Fund says OPA owes $150K in unpaid contribution
Reporter
The NMI Retirement Fund disclosed that the Office of Public Auditor owes the pension agency a total of $150,156 in unpaid employer contributions, an amount the former board of trustees has tried to negotiate by offsetting its law-mandated remittance of 1 percent to OPA.
Fund internal auditor Lilian Pangelinan reported to the board that since 2006, the Fund also failed to remit the 1 percent OPA fee as a result of unclear negotiations with the agency. Its total unpaid obligation now amounts to $46,237 representing fiscal year 2011.
According to Fund officials, the former board of trustees has been negotiating with OPA the possibility of “off-setting” each other’s obligations, but this was never realized for unclear reasons.
Fund trustees believe that the idea of a trade off or “offsetting” is not a good deal for the pension agency because the “employer contribution is not part of operation.”
Board counsels confirmed that the trade off negotiation never happened at all between the two agencies.
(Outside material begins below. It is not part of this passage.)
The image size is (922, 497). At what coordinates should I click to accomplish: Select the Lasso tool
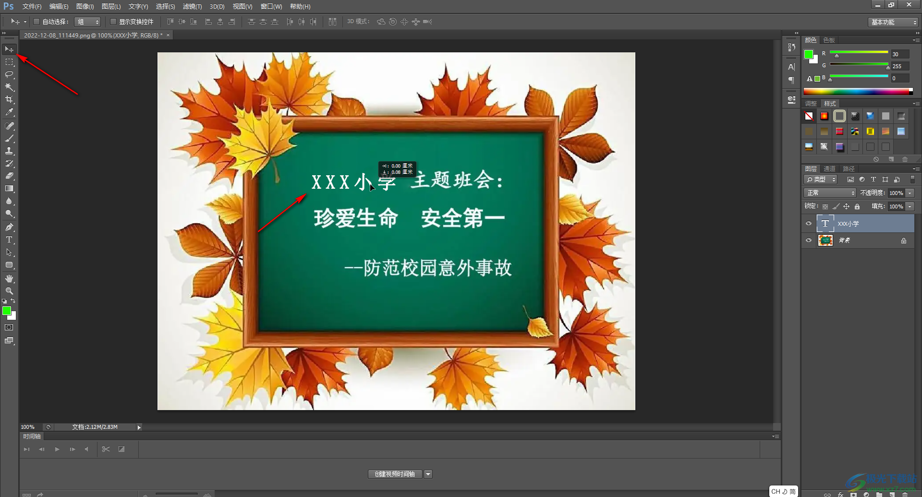point(9,74)
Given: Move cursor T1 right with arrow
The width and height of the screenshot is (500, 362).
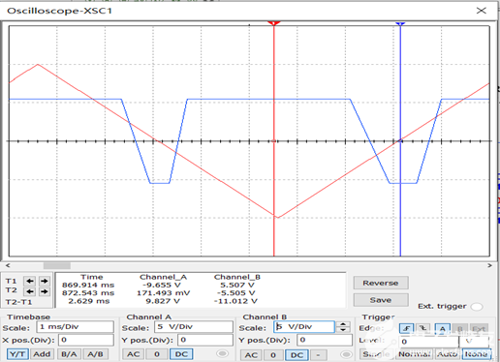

As a result, board chair Sixto Igisomar instructed Fund administrator Richard Villagomez to come up with its plan, subject to board action in the January meeting. Igisomar also recommended writing to OPA to memorialize “who owes and what.”
Besides OPA, the Fund is also owed employer contribution totaling $38,094,133 from other agencies and departments as of November. Majority of these unpaid contributions was a result of the implementation of several laws that changed the employer contribution rate of some agencies-from zero to 11 percent, to 24 percent, and 37 percent.